JFK – On retrouve ce goût de la rhétorique radicale dans la mémoire de la gauche. Il y a eu deux périodes fécondes, deux grands succès : l’œuvre des républicains entre 1880 et 1914, extraordinaire ; et, à un moindre degré, les réformes Mitterrand de 1981 à 1985. Qui en parle à gauche ? Personne ou presque. Les grands mythes, ce sont Robespierre, l’homme de la Terreur ; les journées de juin 1848, un massacre pour la gauche ; la Commune, un échec sanglant ; ou encore Mai 68, qui débouche sur la plus grande victoire électorale de la droite de toute l’histoire, etc.

LJ – Ce qui confirme ce que je dis. Les périodes positives, fécondes, sont celles où la gauche réformiste gouverne, nous sommes bien d’accord. C’est la seule issue possible : rééquilibrer la gauche en la renouvelant, puis assurer la prééminence des réformistes.  

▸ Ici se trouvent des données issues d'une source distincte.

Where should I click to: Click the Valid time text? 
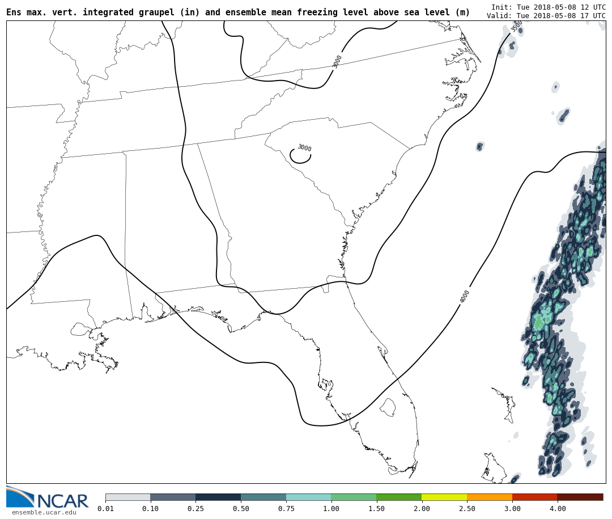(546, 16)

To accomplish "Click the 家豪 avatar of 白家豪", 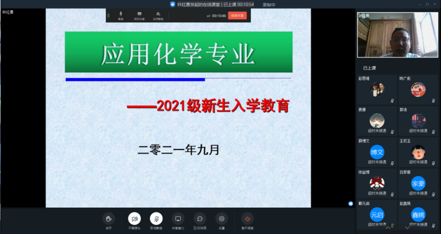I will coord(418,183).
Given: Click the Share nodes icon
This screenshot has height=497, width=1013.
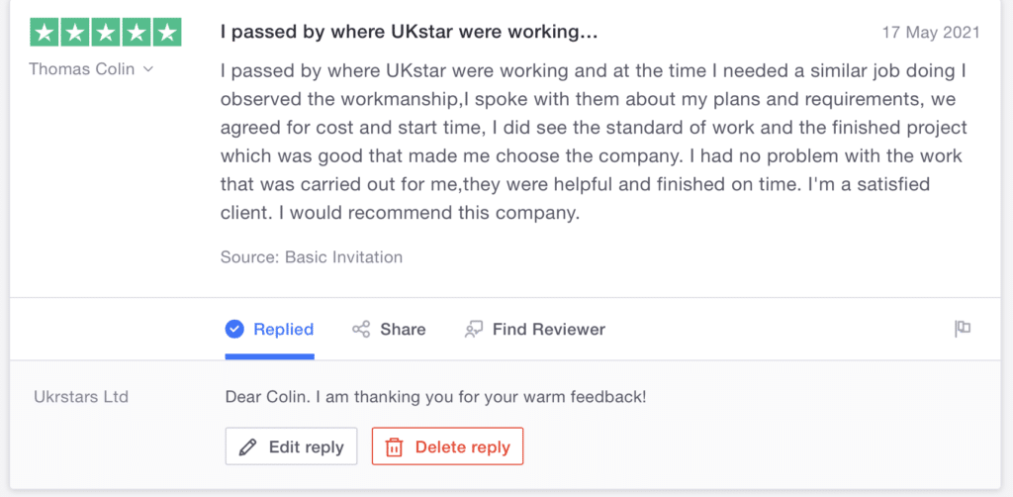Looking at the screenshot, I should coord(361,330).
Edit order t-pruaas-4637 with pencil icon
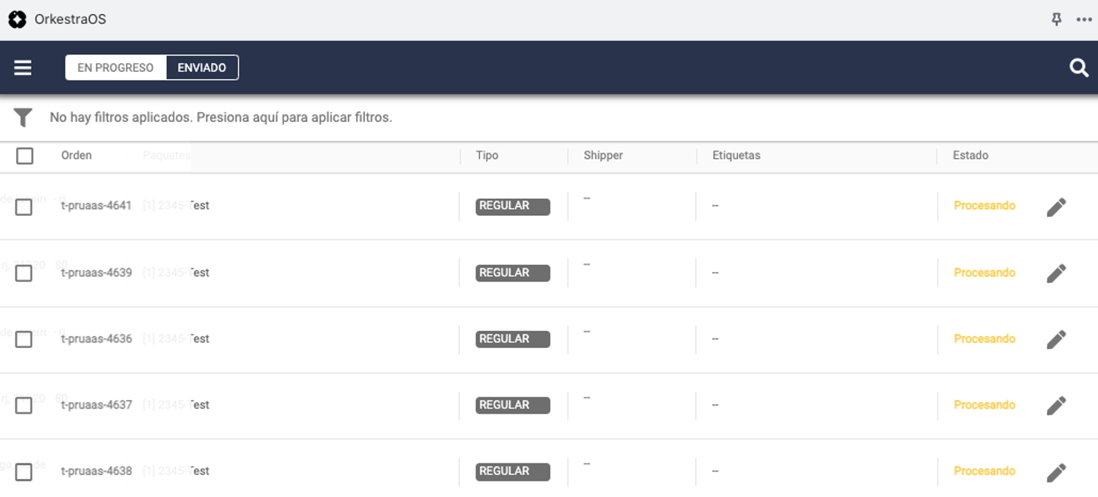This screenshot has height=497, width=1098. pos(1056,405)
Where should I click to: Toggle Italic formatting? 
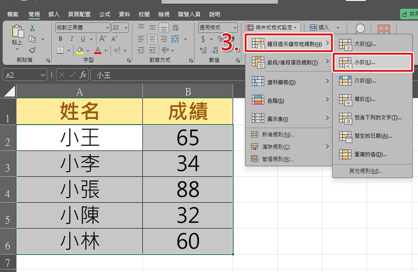coord(72,39)
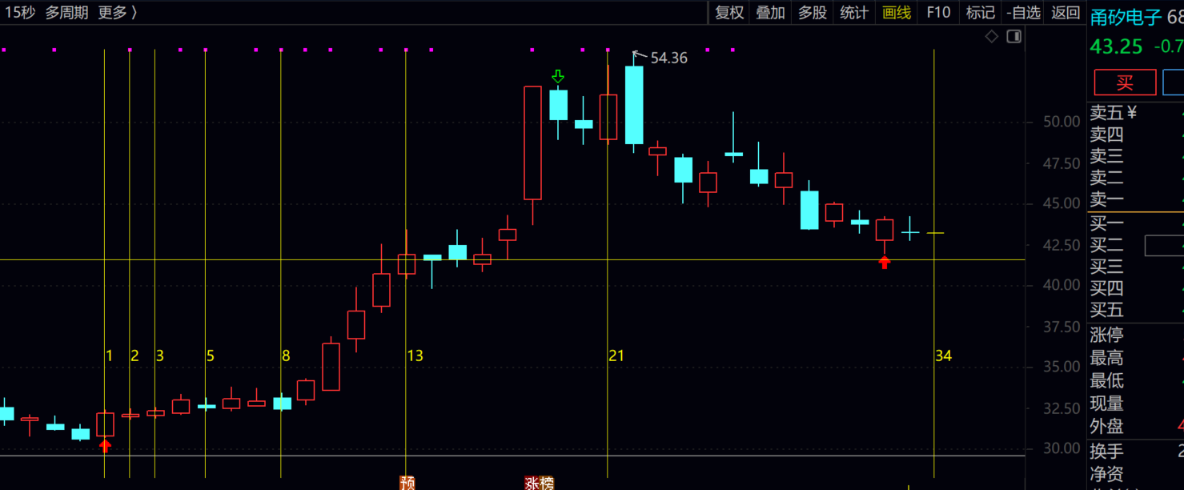Open the 多周期 multi-period view
Viewport: 1184px width, 490px height.
[66, 12]

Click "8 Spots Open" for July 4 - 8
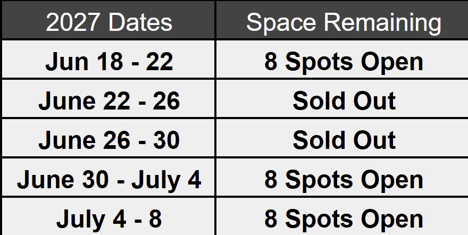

JFK – À condition qu’ils fassent les réformes promises.

LJ – Juste.

JFK – Mais c’est un mythe, on ne ressuscite pas l’orléanisme. À ce degré de faillite, on ne se contente pas de changer quelques plumes, on réinvente radicalement ce qui doit remplir aujourd’hui la fonction de ce qui fut la gauche. Prenons l’exemple de l’Internationale, qu’on chante toujours. Vous pensez qu’il faudrait « du passé faire table rase ? », comme les maoïstes de la Révolution culturelle. La même Internationale proclame : « nous ne sommes rien, soyons tout », comme sous Staline. C’est-à-dire qu’à part soi, il ne devrait plus rien y avoir ?

(*) Jean-François Kahn – Ne m’appelez plus jamais gauche, L’Observatoire, 190 pages, 19 euros.